KUSA — The loved ones of three people gunned down in a Thornton Walmart got part of what they wanted Friday – the killer will die in prison – but were left grasping for the answer to the biggest question of all: Why?
When Scott Ostrem, 48, was offered the chance to speak at his sentencing hearing, he passed. So did the two attorneys flanking him in a packed Adams County courtroom.
“Today, we were hoping for, when he was asked if he'd like to speak, for some kind of reason,” said Alice Acosta, a sister-in-law of Carlos Moreno, one of Ostrem’s victims. “Although there won't be a reason good enough for us, at least for us to know what his thought was when he did it.
“And he was a coward when it came to that as he was on that night when he went in there with his gun with intentions of killing people.”
Ostrem pleaded guilty a week ago to three counts of first-degree murder after deliberation for the killings of Moreno, 66, Pamela Marques, 52, and Victor Vasquez, 26, as well as a single count of attempted first-degree murder for the 45 other people who were in the area of the cash registers when he started shooting. Ostrem made the deal in exchange for Adams County District Attorney Dave Young taking the potential of the death penalty off the table.

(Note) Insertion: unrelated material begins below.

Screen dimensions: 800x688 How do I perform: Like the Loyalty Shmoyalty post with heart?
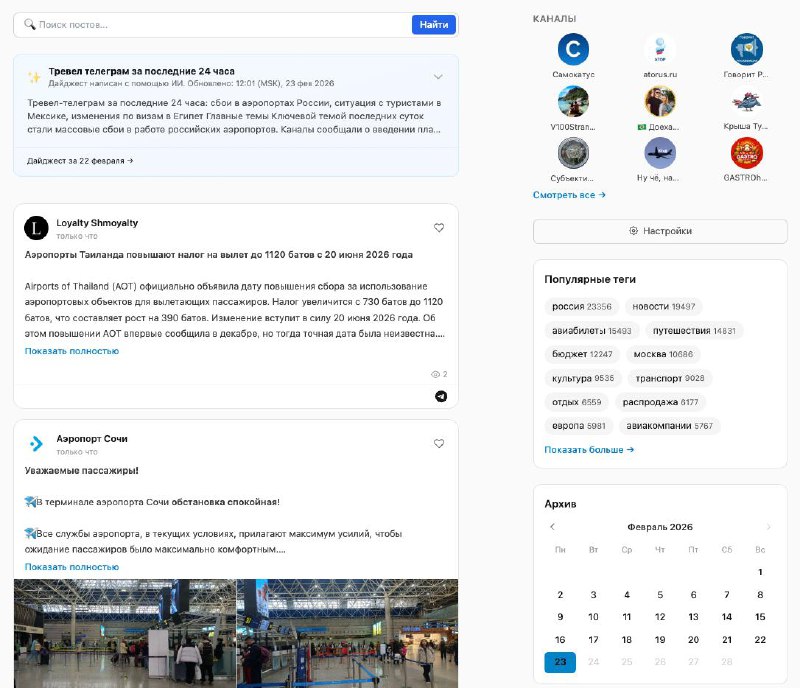439,228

It was just after 6 p.m. on Nov. 1, 2017, when Ostrem pulled up to the store, located at 9901 Grant St., walked inside, pulled out a pistol, and fired seven rounds without saying a word. He then walked out, got in his car, and drove away.
Store security footage allowed detectives to identify his license plate, and he was arrested the next morning.
Friday offered Ostrem’s victims the chance to tell District Judge Mark D. Warner what that night had done to them.
In all, 13 people spoke – many of them through tears – and seven others had letters read aloud in the courtroom. Sometimes the only sound was sobbing among nearly sixty friends and relatives who filled the back benches.
Before they began, Judge Warner reminded people that they were in a place of “solemn justice” and urged people to speak to him – not Ostrem.
Carlene Moreno recounted how her husband of more than 40 years had grown up in an orphanage after being abandoned by his mother and how he “vowed and was determined to be the father he never had” to their three girls.
“Without Carlos, there’s a gaping hole in our lives that can never be filled,” she said.
A letter from the couple’s granddaughter, Callie Moreno, was read by a relative. Callie’s own mother had died, and Carlos and Carlene Moreno adopted their granddaughter and raised her as their own child.
In her letter, Callie recalled sitting with him at a Dairy Queen across from the Walmart before the shooting and thinking, “I love him so much. I’m glad I have him as my dad.”
A short time later, he was gone.
Prosecutor Jess Redman read a letter from Arthur Gutierrez, Marques’ husband.
“All our dreams we had together as a family are gone,” Gutierrez wrote. “Now I’m left feeling guilty that I could not help save her life.”
Jovita Martinez, Vasquez’s mother, recounted struggles with the most menial of tasks.
“Every day, simple things are different,” she said.
Her son was a young father with two daughters and a fiancée who was seven months pregnant when he was killed. Now, Martinez said she lives her life constantly thinking about what happened in that store and how it might have turned out differently.
“If we hadn’t gone to Walmart,” she said. “If Victor hadn’t looked back. If I could have done something to save him. So many ‘what ifs.’”
As one person after another stepped to the microphone in a packed courtroom and recounted the anguish he caused when he opened fire at the busy store on Nov. 1, 2017, he stared straight ahead, betraying no visible reaction.
It was clear that Judge Warner was moved.
“Anyone with a modicum of human emotion would feel a palpable sense of pain and loss” by what he termed “an atrocious act.”
“The lives of Carlos Moreno, Pamela Marques, and Victor Vasquez were violently and tragically taken – or perhaps, more appropriately put, were stolen,” he said.
And then – why?
“There seems to be no motive or rationale for the actions of Mr. Ostrem that night,” Warner said, describing the killer as a man with a “black, malignant heart.”
With that, he sentenced Ostrem to three consecutive life sentences without any possibility of parole – and another 48 years.
Afterward, Young, the district attorney, said the sentence reflected “justice, under the circumstances.”
“We think this is the best outcome,” Young said. “He’s going to die in prison. He’s going to die alone.”